Guatemalan politician and biologist

María José Iturbide is a Guatemalan biologist with more than 25 years of experience in natural resources management. She served as minister of environment and natural resources. She served from January 2024 to 11 April 2024 until President Bernardo Arévalo fired Iturbide after it was made aware that Iturbide assigned security and state vehicles to her daughter for her personal activities.

== Biography ==
María José Iturbide has a B.Sc from the Universidad del Valle de Guatemala, a master's degree in environmental science and a PhD in Environmental Policy and Planning from the Lincoln University in New Zealand.
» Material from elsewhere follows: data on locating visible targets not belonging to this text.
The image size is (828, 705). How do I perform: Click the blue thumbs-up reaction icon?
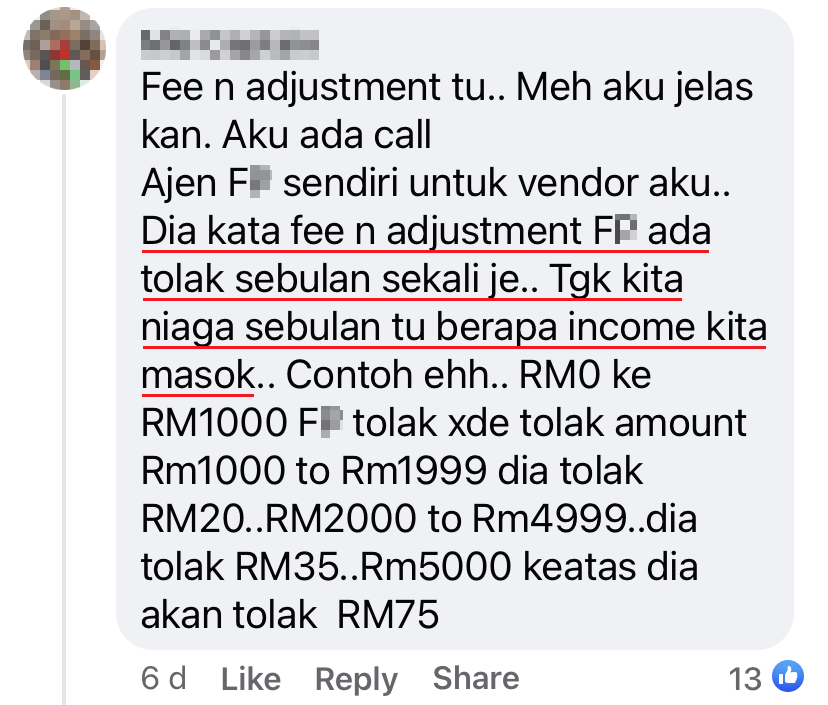point(788,676)
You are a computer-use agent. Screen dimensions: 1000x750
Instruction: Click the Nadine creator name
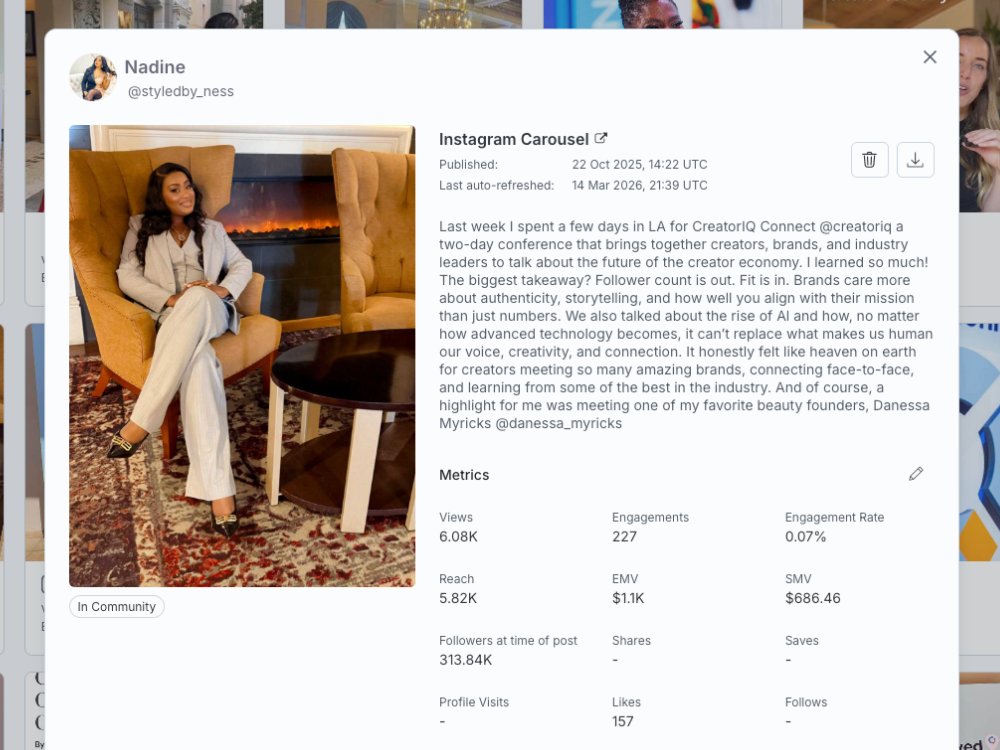[x=155, y=67]
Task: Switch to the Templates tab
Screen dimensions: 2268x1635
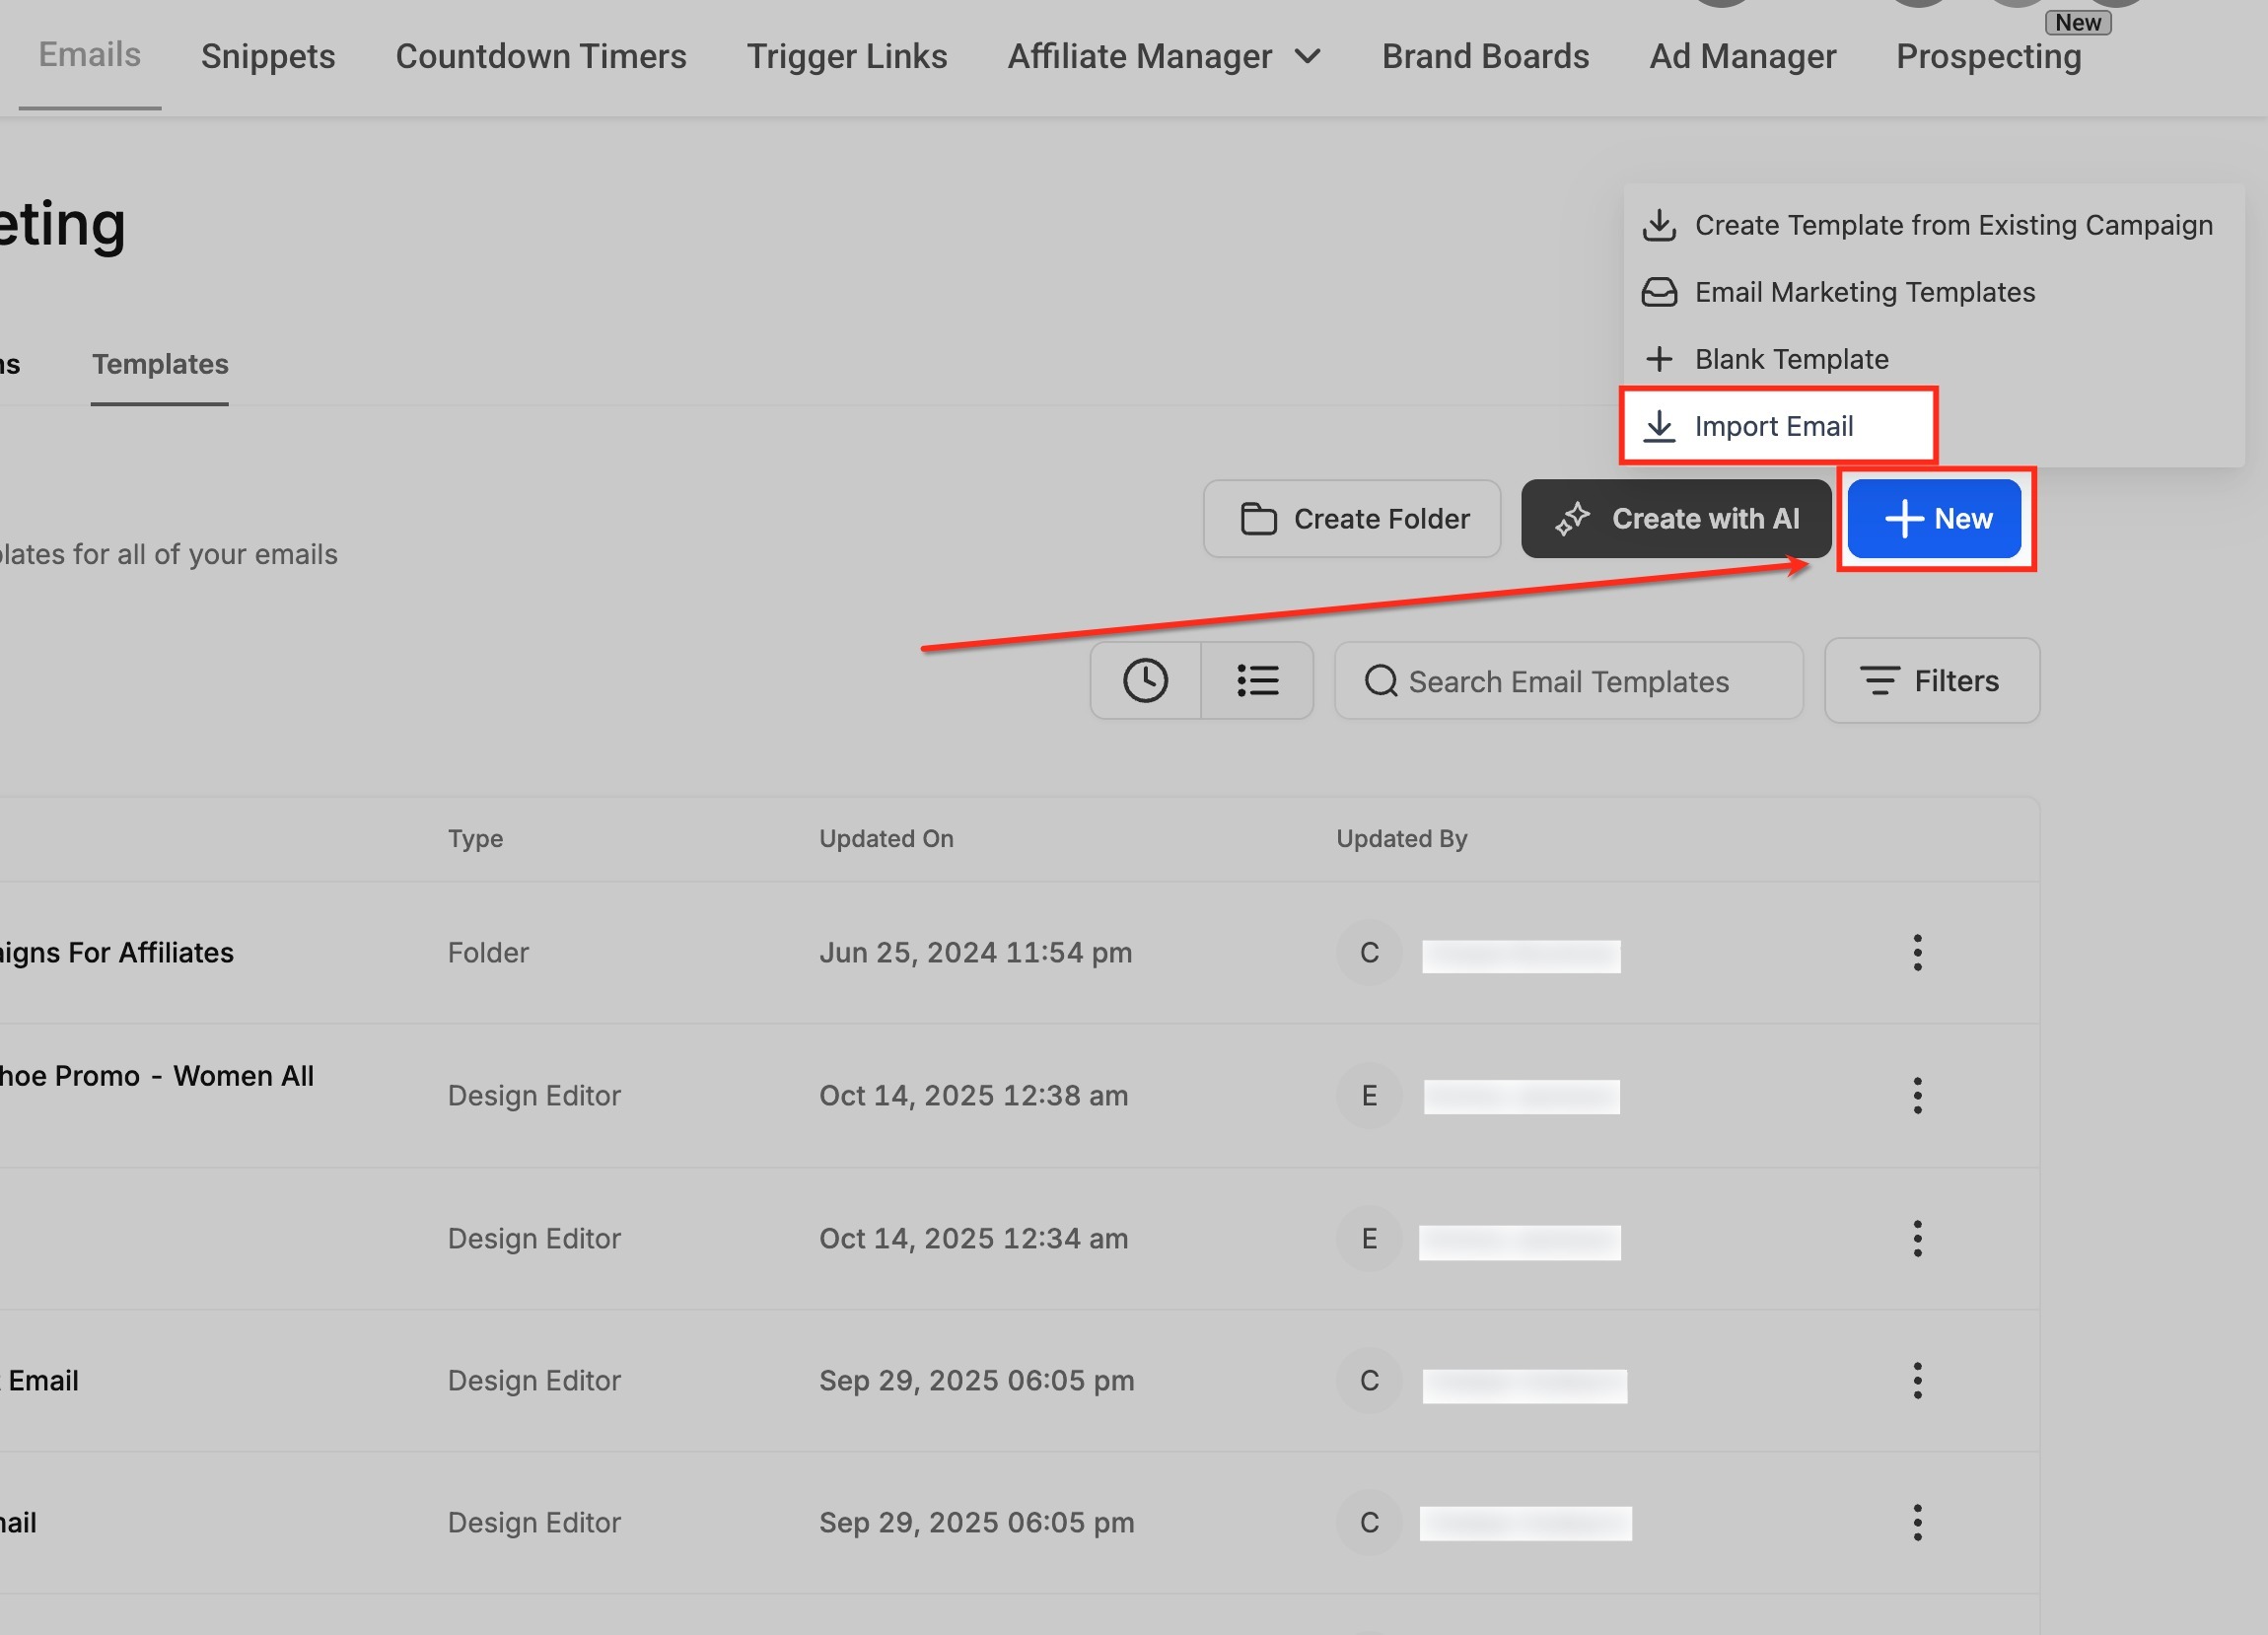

Prior to her ministerial nomination, she served as the Executive Director of the Foundation for Water Conservation (Funcagua) and advocated for the protection of the country's water resources. Under her management, the First State of Water Report in the Metropolitan Region of Guatemala was published, and the only groundwater monitoring system in Guatemala was established, monitoring more than 300 municipal wells. She promoted rainwater harvesting systems, water recharge, and nature-based solutions in the law. She also worked as the Director of the Wildlife Department of the National Council of Protected Areas Protected Areas.

==Dismissal==
On 7 April 2024, President Arévalo dismissed Iturbide. His decision came after a report was published by Vox Populi on 4 April, which revealed that María Fernanda Iturbide, daughter of Minister Iturbide, had used state vehicles for personal activities. Later, Iturbide spoke on the matter, acknowledging the poor procedure, and explained that the decision was made due to persecution and threats against her following the dismissal of corrupt individuals within the Environmental Minister. In writing, she requested the Ministry of the Interior to provide her with appropriate protection. The Secretary General of the Presidency published a statement on behalf of Arévalo, stating that the decision was made to "avoid any doubt about the commitment of his administration and tolerance to the misuse of State resources and corruption."